His errands kept him busy all that afternoon. An ax handle, two or three pounds of nails, four feet of strap iron and a box of shells from the hardware store; a pair of overalls from Dolph Bullen; oatmeal, coffee, sugar and salt from the grocer; a bag of feed from the hay and grain market at the foot of the street. These errands were attended with much casual conversation, chiefly concerned with the arrest of the jewel thief. Late in the afternoon Jeff sought out Ed Whalen, who dealt in coal and wood, and made a deal by which Ed would buy from him a dozen cords of stove wood, to be delivered while snow was on the ground. Ed’s office was near the water front; and when Jeff came out he perceived the Viles yacht at her anchorage a little above the steamboat wharf. Jeff studied the craft for a while admiringly, and he wondered how much she had cost. “As much as my whole farm,” he guessed. “Or mebbe more.

Night was coming swiftly; the lights aboard the yacht were turned on while he stood there, and her portholes appeared like round and luminous eyes. He could dimly see a sailor or two, in oilskins, under the deck lamps. Rain was still falling, cold and implacable. “Guess the folks that live on her are keeping dry, inside,” he hazarded. He tried to picture to himself their manner of life, so different from his own, as he went back up the hill toward where he had left his car.
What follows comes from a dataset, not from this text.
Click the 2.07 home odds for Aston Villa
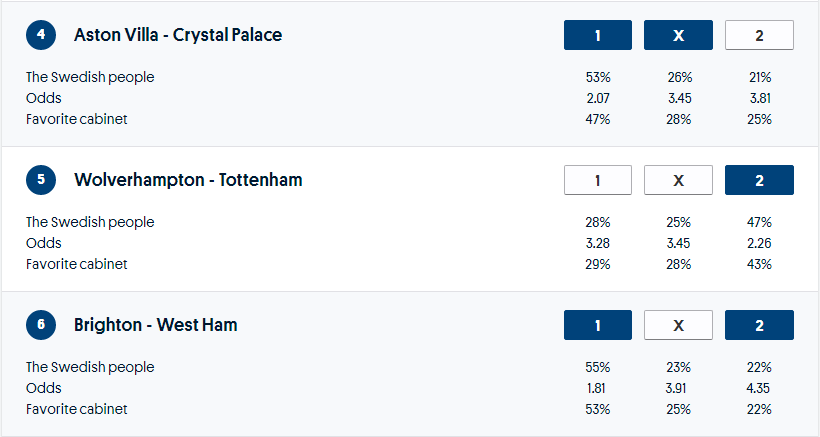820x437 pixels. tap(598, 98)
A farmer from Winterport, whom he had not seen for years, halted him on the corner above Dolph’s store, and they talked together for a space in the shelter of the entrance to the bank. A whistle down the harbor announced the coming of the Boston boat; and before they separated another whistle told of her departure. Then Jeff had trouble cranking his car. He had forgotten to cover the hood, and the ignition wires and plugs were wet. One cylinder caught at last; and then another; and finally all four. He had already loaded in his purchases on the floor and seat of the tonneau. The bag of feed lay along the seat.

The Winterport man had reported that the steamship line would make a new rate for apples by the barrel to Boston that fall; and Jeff decided to go down to the wharf and make inquiries. He parked his car on the edge of the wharf, in the lee of the freight sheds, and this time threw an old rubber blanket over the hood to keep the plugs dry, before turning toward the office. With the departure of the boat, business hereabouts was done for the day; and save for a light in the office, and another on the pier toward shore, the wharf was dark. Jeff’s errand occupied some ten minutes’ time; and while he was inside a fiercer squall of rain burst over the harbor. He could hear the water drumming on the roof.

When the squall had passed he returned to his car and took the blanket off the hood and threw it into the dark cavern of the tonneau, then cranked the engine and turned around and started home. His lights, run from the magneto, were dim and uncertain; his attention was all upon the road. The car skidded and slid and slued and bumped; but it came to no disaster. He drove into his own barn toward seven o’clock in the evening, and left his purchases untouched while he went into the house to change into overalls, so that he might do his chores.

When he came back into the barn he saw someone standing motionless beside the machine. He lifted the lantern which he carried, so that its light flooded the still figure, and perceived that the person who stood there, facing him, was a woman.